Parentheses are used for grouping in the usual manner. A question mark after a symbol reference or a group means that reference or group is optional. The following rule is expanded into 4 rules, where all combinations are expressed individually.
javaImport : import static? qualifiedID ('.' '*')? ';' ;
# is equivalent to
javaImport :
import qualifiedID ';'
| import qualifiedID '.' '*' ';'
| import static qualifiedID ';'
| import static qualifiedID '.' '*' ';'
;
The difference between using the opt suffix and a question mark operator is that the latter does not introduce a new nonterminal. This may result in slightly more generated code but helps to prevent LR conflicts.
In-group alternation is a way to avoid repetitions.
# accepts "block ID code" and "block ID semicolon"
element : block ID (code | semicolon) ;
Lists can be introduced on the right-hand side of a rule without the need for a separate nonterminal. An element which may appear multiple times should be followed by a quantifier. This can be either a plus (one or more elements are accepted) or a star (in this case, an empty string is accepted as well). There is a special syntax for lists with a separator. The sequence of separator tokens follows the list element, prefixed with the separator
keyword. A quantifier should then be applied to the whole block enclosed in parentheses.
# one or more methods
input : method+ ;
# comma separated list of zero or more parameters
methodHeader : Identifier '(' (parameter separator comma)* ')' ;
As with opt versus ?
, there are two ways to express lists accepting an empty string. The star quantifier handles an empty production in the created list nonterminal, while the +?
operator inlines it on the caller side. Inlining is more verbose, but less likely to cause LR conflicts.
Semantic actions are code in the target language, which is executed when the parser reaches that point in the grammar. Most actions are declared at the end of the rule, where they can be used to compute the resulting associated value for the left-hand nonterminal. $$
stands for the resulting variable.
# simple action
One {int} : '1' { $$ = 1; } ;
To refer to the values of the right-hand side symbols, use a dollar sign followed by the position or the name of the symbol. Symbols are numbered from left to right starting with 0, so the leftmost one can be referred to as $0
. If a symbol is not matched, its associated value will be null (nil, NULL, 0, etc., depending on the target language and type).
# using names
IfExpression {*IfNode} : 'if' '(' expr ')' stmt { $$ = &IfNode{$expr, $stmt} } ;
# using positions. For "a - b": $0 = "a", $2 = null, $4 = "b"
input : id ('+' id | '-' id)? { /* action */ } ;
An associated value for the symbol can be used only if its type is declared. In the previous example $1
and $3
are undefined and their usages are reported as compile-time errors.

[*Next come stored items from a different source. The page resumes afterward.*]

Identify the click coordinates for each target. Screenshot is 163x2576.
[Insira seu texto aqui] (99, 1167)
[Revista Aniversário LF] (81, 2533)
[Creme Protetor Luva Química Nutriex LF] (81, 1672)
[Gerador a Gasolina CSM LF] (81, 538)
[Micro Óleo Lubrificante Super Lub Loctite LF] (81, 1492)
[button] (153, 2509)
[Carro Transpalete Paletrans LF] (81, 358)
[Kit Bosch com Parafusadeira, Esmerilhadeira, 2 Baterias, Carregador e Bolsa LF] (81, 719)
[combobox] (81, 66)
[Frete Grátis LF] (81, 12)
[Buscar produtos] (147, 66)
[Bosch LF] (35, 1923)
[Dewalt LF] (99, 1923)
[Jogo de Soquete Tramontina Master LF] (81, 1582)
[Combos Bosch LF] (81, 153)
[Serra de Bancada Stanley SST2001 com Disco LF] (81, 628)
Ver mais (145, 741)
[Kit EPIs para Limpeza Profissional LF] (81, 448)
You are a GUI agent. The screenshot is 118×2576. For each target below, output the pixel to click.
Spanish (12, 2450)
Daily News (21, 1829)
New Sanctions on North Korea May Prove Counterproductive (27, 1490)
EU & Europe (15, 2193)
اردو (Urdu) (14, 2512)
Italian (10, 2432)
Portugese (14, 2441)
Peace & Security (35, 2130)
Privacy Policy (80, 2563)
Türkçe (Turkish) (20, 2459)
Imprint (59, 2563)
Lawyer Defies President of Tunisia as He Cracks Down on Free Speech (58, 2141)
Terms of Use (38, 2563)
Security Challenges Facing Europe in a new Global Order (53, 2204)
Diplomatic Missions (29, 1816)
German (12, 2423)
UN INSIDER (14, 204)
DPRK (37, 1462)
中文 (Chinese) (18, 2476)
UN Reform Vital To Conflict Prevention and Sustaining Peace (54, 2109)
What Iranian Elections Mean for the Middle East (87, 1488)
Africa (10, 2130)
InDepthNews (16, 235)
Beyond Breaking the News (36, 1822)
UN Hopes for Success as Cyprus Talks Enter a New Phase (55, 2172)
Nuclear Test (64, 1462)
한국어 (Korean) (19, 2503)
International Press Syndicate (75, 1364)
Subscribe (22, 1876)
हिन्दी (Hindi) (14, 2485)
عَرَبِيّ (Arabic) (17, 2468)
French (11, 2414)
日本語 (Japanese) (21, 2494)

When the same symbol is used twice on the right-hand side of a rule, it cannot be referred to by its own name due to ambiguity (reported as an error). In this case we can provide an alias for it: alias=symbol
.
expr {int} :
left=expr '+' right=expr { $$ = $left + $right; }
| ID '(' argumentsopt ')' { $$ = call($ID, $argumentsopt); }
;
It is possible to declare actions in the middle of a rule. Only symbols to the left of the action are available for referring to (as the rest of the rule has not been parsed by then). Each such mid-rule action introduces a new auxiliary nonterminal in the grammar (which triggers its execution), so it may cause LR conflicts.
# actions conflict: lalr(1) is not enough to decide which action to execute
expr :
expr { fieldAccess($expr); } '.' 'ID'
| expr { methodAccess($expr); } '.' 'ID' '(' arguments ')'
;
Although mid-rule actions have associated nonterminals, they don’t have associated values (the use of $$
is forbidden). This keeps the syntax clean, while for scenarios where associated data is needed one can still extract an action into a separate nonterminal.

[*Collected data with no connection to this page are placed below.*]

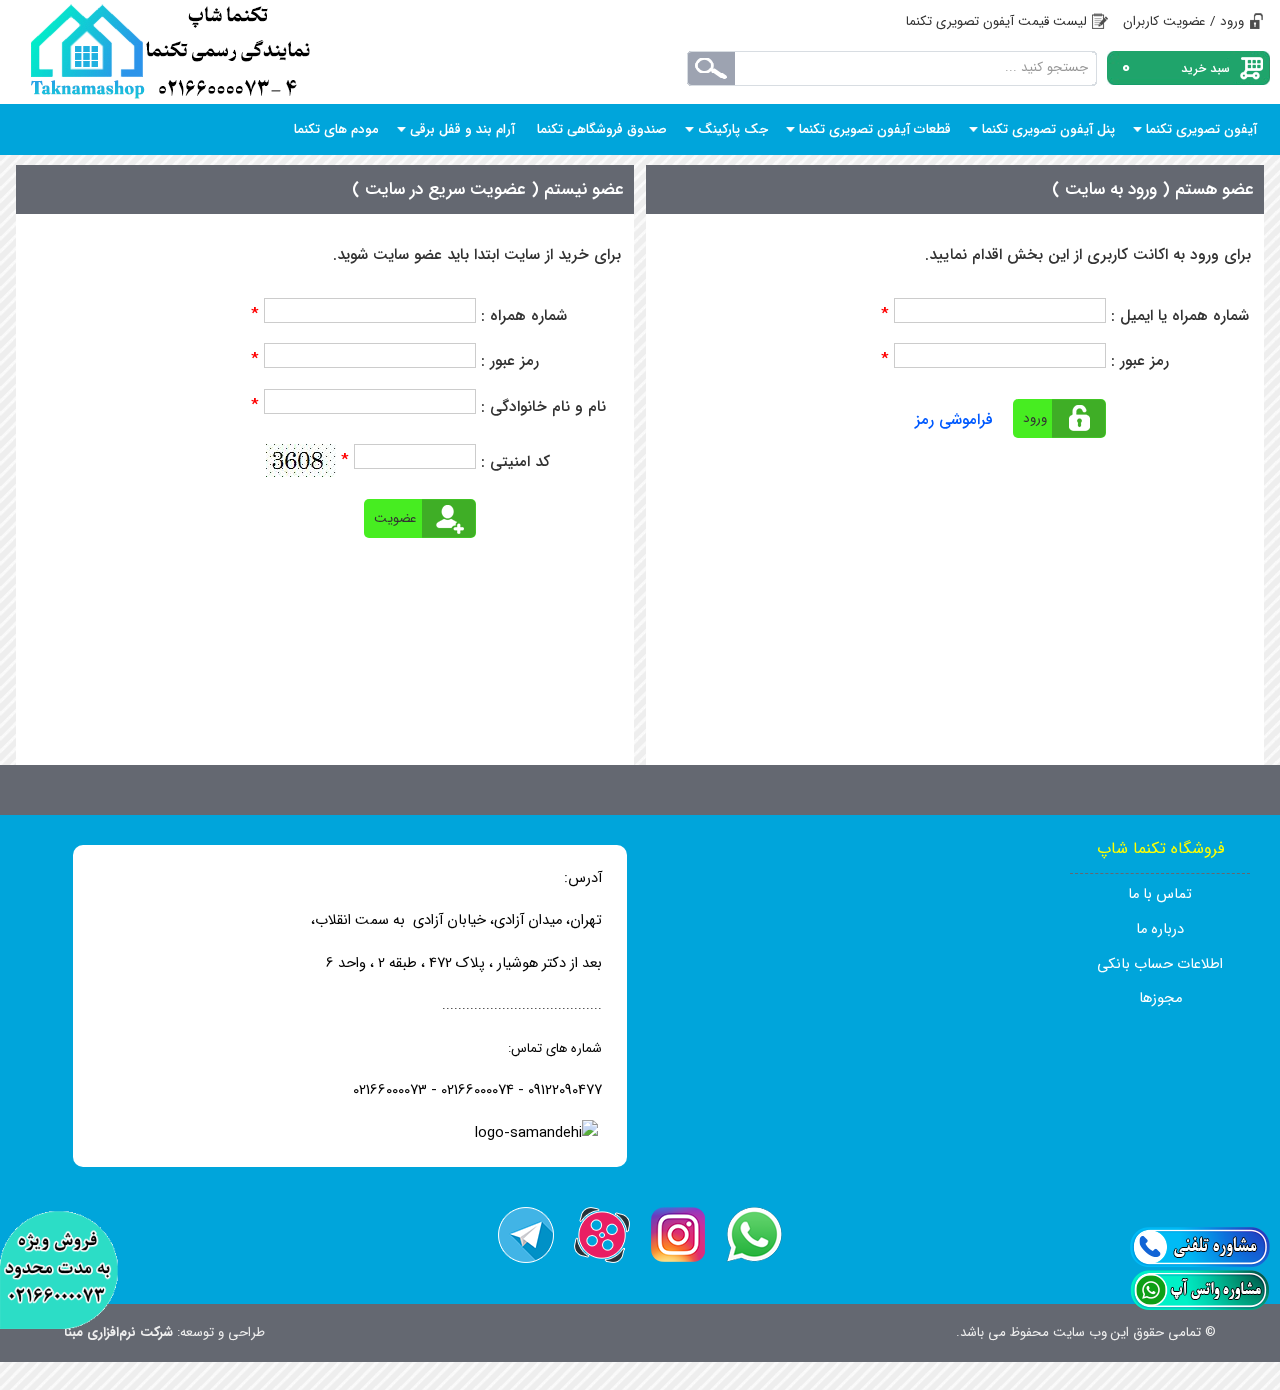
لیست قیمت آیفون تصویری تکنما (996, 21)
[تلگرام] (526, 1235)
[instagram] (678, 1235)
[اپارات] (602, 1235)
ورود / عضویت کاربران (1183, 21)
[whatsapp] (754, 1235)
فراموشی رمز (954, 420)
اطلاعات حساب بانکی (1160, 964)
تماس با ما (1160, 894)
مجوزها (1160, 998)
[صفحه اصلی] (169, 52)
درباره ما (1160, 929)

Due to syntax extensions, it may not be completely clear if the action is a mid-rule action (and so requires an additional nonterminal). If no symbol can appear after the action, it is considered as a rule action. If there are multiple rule actions, they are executed left to right when the rule is reduced.
# runs aParsed() when "read a" is reduced
input : read (a { aParsed(); } | b | c) ;
# the following two actions are executed one after another
# when "minus expr" is matched
input : (minus { handleMinus(); })? expr { handleExpr(); }
Semantic actions are processed using the Textmapper templates engine, which uses a dollar sign as the start symbol of all template constructs. All dollar signs in the target language must be escaped. Here is a brief explanation of the most used constructs:
${expr} evaluates expression and prints out the result
$name shortcut for ${name} (or ${self.name})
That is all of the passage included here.